TASKS TO CARRY OUT |
1. Output the section of the passage on the ISKCON Rath Yatra observances that starts at "At the ISKCONs" and runs up to and including "of the Lord.".
2. Continue the passage on the ISKCON Rath Yatra observances, starting right after its last sentence.

[[ SELECTED PASSAGE open ]]

The situation was similar in the temples of the International Society for Krishna Consciousness (ISKCON) at Mayapur in Nadia district and Kolkata, and the famous Rath Yatra at Mahesh in Hooghly district. ISKCON Mayapur spokesman Subroto Das said unlike around 2 lakh people pulling three chariots on road, only monks, priests and some resident devotees participated in the programme.
He said 40 resident devotees from 30 countries painted colourful rangolis, flowers and prepared 'Chappan bhog' to mark the return journey of the deities to the Jagannath temple from the temporary Gundicha structure built within the same temple complex. Close to a million devotees across the world watched it on various digital platforms.
At the ISKCONs Kolkata temple, monks brought Lord Jagannath and his siblings from the temporary Gundicha on the ground floor to the original place of the deities on the upper floor in the temple premises, spokesman Radharaman Das said. Three small chariots were symbolically pulled in the temple compound to mark the return trip of the Lord.

[[ SELECTED PASSAGE closed ]]
[[ SUPPLIED ENTRIES open ]]

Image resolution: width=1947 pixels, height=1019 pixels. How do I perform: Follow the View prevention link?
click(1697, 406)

[[ SUPPLIED ENTRIES closed ]]
[[ SUPPLIED ENTRIES open ]]

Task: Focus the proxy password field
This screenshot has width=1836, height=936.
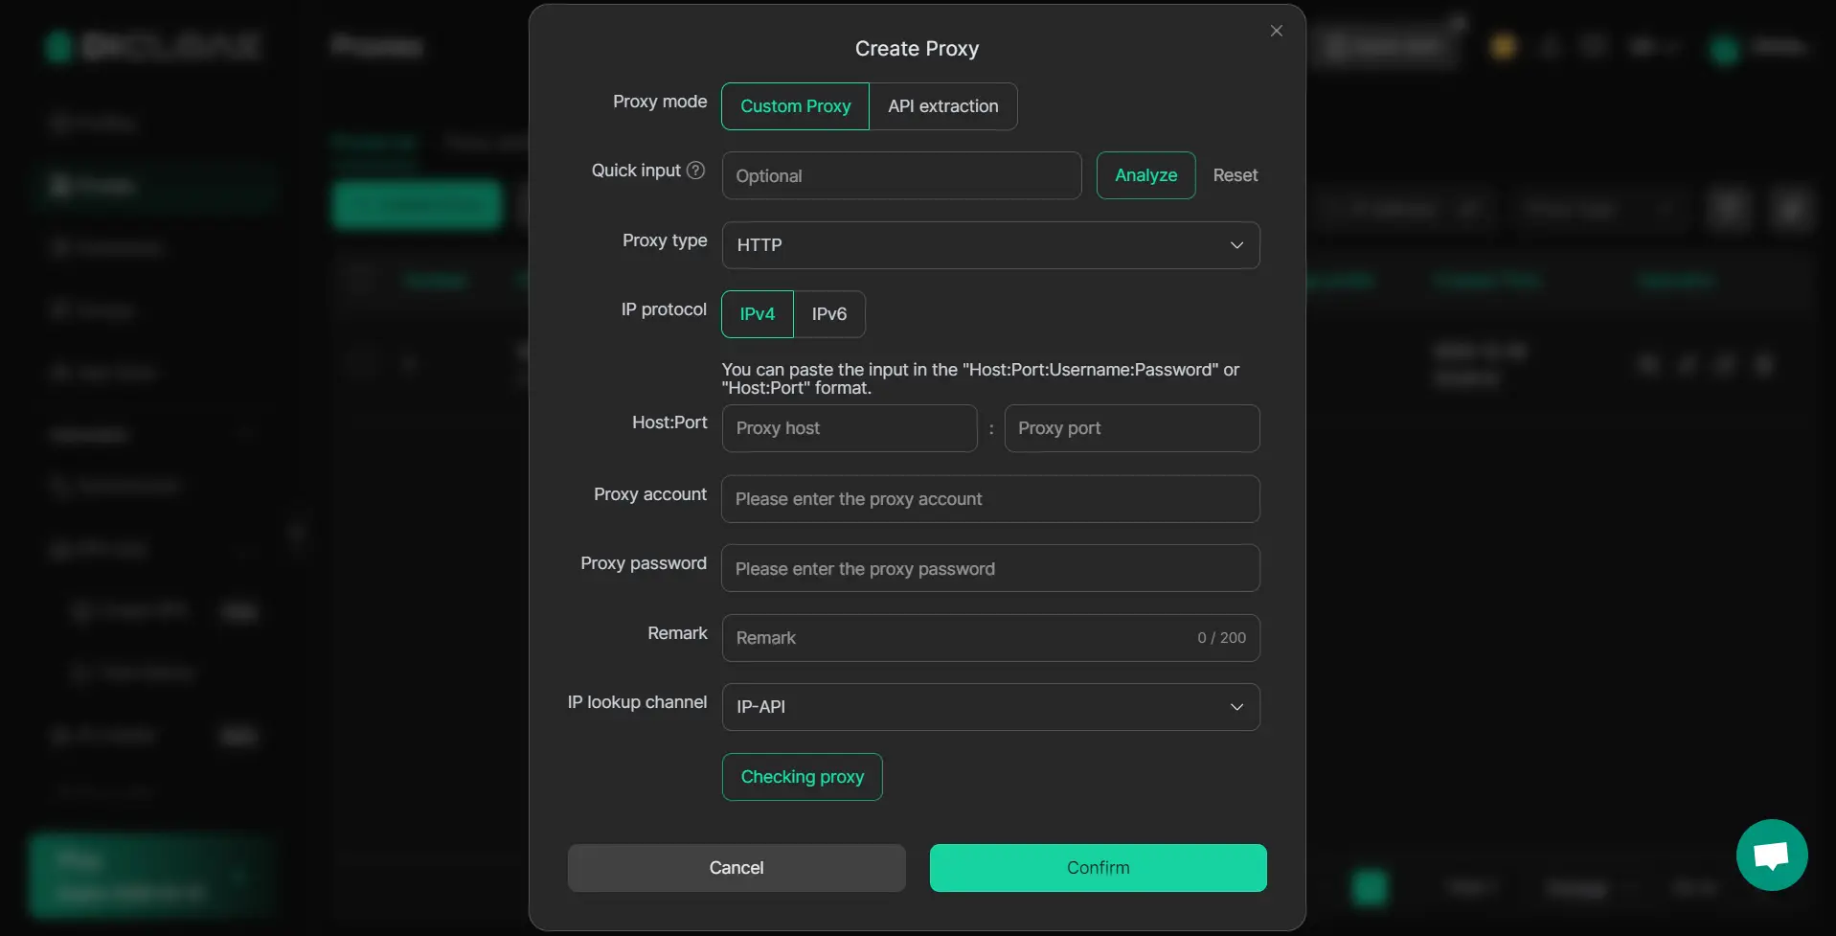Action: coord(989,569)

[[ SUPPLIED ENTRIES closed ]]
[[ SUPPLIED ENTRIES open ]]

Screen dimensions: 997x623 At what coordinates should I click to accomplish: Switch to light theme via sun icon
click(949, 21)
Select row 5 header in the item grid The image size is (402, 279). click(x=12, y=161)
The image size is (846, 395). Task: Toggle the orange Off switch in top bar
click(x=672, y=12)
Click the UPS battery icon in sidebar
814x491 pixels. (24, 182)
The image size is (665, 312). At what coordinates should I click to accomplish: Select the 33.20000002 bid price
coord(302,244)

[[ SUPPLIED ENTRIES closed ]]

RESPONSES TO THE TASKS |
1.
At the ISKCONs Kolkata temple, monks brought Lord Jagannath and his siblings from the temporary Gundicha on the ground floor to the original place of the deities on the upper floor in the temple premises, spokesman Radharaman Das said. Three small chariots were symbolically pulled in the temple compound to mark the return trip of the Lord.

2.
Trinamool Congress MP Nusrat Jahan and her husband were present for sometime when rituals were performed and offered their prayers. The ceremony was telecast live on the ISKCON Kolkatas Facebook and YouTube channels. At Mahesh, the 624-year old Rathyatra in Hooghly district, three shaligram shila representing the deities inside the temple were taken back from the Gundicha temple to the Jagannath temple one km away, a temple committee spokesman said.
All rituals were performed "but we rue the fact that people couldn't pull the chariot on road during the Rath Yatra and as well the Ulto Rath (return journey) unlike previous years. Coronavirus took away the enthusiasm of the ceremony this year," he said. The festival passed off sans any fanfare in the rest of the state.